Comparative tests have been performed under the following conditions. Fan blade roots were treated as described above. Others were coated in conventional CuNiln. The blades were mounted on a single disk which was tested on an engine for 8000 cycles. At the end of this period, the CuNiln coated blade roots could be seen to be damaged by wear and the coating could be seen to be flaking away, whereas the blade roots that had been treated in accordance with the invention had suffered no degradation.

For depositing the NiGr, the following operations conditions have given satisfaction:

• • plasma spraying: 400 amps (A) at 55 volts (V);
  • grain size of the NiGr powder: 50 μm;
  • nozzle-to-part distance: 120 millimeters (mm);
  • spraying speed: 320 millimeters per second (mm/s);
  • displacement between two passes: 6 mm; and
  • thickness of layer: 150 μm.

Claims

1. A method of protecting contacting surfaces between two metal parts that are subjected to relative movements of small amplitude, the method comprising an operation consisting in covering at least one of said surfaces in a composite self-lubricating material constituted exclusively by particles of graphite distributed in a nickel matrix.

2. A method according to claim 1, wherein such a self-lubricating material is used to cover the contact zones of the blade roots of a turbojet compressor.

3. A method according to claim 1, consisting in thermally spraying a powder, the grains of said powder being constituted by particles of graphite coated in nickel.

4. A method according to claim 3, wherein said thermal spraying is plasma spraying.

5. A method according to claim 3, wherein the grain size of said powder lies in the range 20 μm to 100 μm.

6. A method according to claim 1, wherein the fraction by weight of graphite lies in the range 10% to 40%.

7. A method according to claim 1, including an operation consisting in depositing a bonding underlayer on the metal part, prior to applying said self-lubricating material.

8. A method according to claim 7, wherein said bonding underlayer is made of nickel aluminum.

9. A method according to claim 1, including an operation consisting in spraying at least one other solid lubricating material onto the surface of said composite self-lubricating material.

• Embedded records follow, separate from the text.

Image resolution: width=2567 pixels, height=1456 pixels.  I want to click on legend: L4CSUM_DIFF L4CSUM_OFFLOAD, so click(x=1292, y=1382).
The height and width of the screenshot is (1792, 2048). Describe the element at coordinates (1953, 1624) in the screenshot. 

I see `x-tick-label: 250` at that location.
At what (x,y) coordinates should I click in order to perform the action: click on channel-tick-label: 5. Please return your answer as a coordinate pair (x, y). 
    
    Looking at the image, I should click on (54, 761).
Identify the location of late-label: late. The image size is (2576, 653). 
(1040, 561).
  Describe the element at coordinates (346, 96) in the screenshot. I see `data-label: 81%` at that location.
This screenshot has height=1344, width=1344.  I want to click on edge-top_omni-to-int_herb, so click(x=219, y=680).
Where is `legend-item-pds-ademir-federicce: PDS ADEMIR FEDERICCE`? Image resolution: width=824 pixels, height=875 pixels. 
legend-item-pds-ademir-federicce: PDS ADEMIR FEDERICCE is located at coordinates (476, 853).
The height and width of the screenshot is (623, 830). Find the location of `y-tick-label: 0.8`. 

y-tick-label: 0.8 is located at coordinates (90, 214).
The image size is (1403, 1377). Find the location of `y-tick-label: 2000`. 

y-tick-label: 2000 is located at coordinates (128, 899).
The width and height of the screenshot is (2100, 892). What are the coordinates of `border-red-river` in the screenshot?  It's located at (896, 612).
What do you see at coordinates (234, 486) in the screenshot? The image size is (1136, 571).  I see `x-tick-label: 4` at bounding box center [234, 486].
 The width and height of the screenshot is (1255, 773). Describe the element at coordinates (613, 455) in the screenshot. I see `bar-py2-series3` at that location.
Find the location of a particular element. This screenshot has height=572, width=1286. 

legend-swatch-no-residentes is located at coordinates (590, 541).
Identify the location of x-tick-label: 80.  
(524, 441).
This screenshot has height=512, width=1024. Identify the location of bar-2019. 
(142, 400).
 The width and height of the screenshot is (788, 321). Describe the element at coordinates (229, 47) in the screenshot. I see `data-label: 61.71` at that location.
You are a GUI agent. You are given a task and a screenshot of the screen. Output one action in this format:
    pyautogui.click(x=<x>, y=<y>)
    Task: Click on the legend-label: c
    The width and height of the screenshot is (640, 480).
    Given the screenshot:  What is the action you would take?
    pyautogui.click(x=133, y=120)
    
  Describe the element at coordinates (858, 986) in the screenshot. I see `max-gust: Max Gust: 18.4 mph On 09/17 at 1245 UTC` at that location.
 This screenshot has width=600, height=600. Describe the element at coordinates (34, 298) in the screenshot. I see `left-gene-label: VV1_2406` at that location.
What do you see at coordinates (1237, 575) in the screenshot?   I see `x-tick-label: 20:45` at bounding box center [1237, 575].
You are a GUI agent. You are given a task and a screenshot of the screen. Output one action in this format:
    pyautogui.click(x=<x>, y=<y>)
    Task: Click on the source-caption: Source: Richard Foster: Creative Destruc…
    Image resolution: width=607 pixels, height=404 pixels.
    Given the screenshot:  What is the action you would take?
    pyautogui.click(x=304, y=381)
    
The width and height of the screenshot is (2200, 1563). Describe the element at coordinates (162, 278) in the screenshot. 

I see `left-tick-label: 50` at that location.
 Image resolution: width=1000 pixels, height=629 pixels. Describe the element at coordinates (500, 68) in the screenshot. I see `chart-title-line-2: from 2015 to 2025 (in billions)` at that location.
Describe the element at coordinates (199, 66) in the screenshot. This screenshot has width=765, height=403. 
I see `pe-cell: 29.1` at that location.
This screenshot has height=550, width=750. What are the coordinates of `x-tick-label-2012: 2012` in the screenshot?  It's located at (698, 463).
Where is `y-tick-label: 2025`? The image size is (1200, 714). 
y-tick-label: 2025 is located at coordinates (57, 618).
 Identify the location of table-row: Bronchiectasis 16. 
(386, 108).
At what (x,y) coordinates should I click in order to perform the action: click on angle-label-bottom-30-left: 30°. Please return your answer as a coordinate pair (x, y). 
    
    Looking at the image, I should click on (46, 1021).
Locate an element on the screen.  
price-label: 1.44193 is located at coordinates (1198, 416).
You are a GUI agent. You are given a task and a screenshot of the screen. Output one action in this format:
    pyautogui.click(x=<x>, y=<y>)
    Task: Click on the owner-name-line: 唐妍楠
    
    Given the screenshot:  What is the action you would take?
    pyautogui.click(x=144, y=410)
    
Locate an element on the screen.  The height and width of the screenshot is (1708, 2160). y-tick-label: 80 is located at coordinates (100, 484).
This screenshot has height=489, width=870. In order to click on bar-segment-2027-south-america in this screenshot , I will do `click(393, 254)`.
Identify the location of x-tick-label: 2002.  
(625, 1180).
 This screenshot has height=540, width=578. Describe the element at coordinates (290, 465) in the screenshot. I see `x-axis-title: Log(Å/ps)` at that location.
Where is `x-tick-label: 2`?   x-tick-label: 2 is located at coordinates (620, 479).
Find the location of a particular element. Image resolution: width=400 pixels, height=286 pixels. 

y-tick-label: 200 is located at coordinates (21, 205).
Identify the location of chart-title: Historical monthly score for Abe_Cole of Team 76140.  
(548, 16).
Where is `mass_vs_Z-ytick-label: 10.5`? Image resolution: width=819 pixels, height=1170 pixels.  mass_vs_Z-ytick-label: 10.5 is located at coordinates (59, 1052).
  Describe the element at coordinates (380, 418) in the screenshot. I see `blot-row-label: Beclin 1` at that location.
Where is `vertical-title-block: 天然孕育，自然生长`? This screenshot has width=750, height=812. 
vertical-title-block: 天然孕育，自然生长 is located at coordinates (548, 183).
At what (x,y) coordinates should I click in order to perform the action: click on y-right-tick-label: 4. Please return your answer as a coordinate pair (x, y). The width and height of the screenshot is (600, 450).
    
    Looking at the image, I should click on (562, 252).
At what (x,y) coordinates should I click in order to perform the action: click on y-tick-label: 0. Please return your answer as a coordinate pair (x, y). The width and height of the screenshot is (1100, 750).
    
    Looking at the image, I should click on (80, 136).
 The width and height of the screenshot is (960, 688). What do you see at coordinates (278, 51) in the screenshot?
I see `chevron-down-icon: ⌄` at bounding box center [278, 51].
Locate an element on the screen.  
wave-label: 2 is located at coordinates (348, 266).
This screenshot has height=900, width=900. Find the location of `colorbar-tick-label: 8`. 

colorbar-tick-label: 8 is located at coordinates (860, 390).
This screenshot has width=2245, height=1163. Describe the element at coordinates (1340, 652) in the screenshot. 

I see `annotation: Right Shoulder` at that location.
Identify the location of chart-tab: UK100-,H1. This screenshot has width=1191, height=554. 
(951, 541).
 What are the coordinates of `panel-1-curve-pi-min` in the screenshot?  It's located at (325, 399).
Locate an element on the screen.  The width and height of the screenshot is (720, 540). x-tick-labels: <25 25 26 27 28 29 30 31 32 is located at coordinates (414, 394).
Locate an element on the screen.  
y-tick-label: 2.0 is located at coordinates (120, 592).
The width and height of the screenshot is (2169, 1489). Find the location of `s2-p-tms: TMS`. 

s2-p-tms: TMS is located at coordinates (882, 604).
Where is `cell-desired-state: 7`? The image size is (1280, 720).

10. A method according to claim 9, wherein such a solid lubricating material comprises molybdenum disulfide.

11. A method according to claim 9, wherein such a solid lubricating material comprises graphite.

12. A turbojet fan comprising a rotary disk and blades mounted at the periphery of the disk, said disk having sockets in which blade roots are engaged, wherein at least the contact zones of the blade roots are covered in a coating comprising a layer of composite self-lubricating material constituted exclusively by particles of graphite coated in a nickel matrix.

13. A fan according to claim 12, wherein said coating includes a bonding underlayer, e.g. of nickel aluminum.

14. A fan according to claim 12, wherein said coating includes another layer of solid lubricant covering said layer of composite self-lubricating material.

15. A fan according to claim 14, wherein said other layer comprises graphite and/or molybdenum disulfide.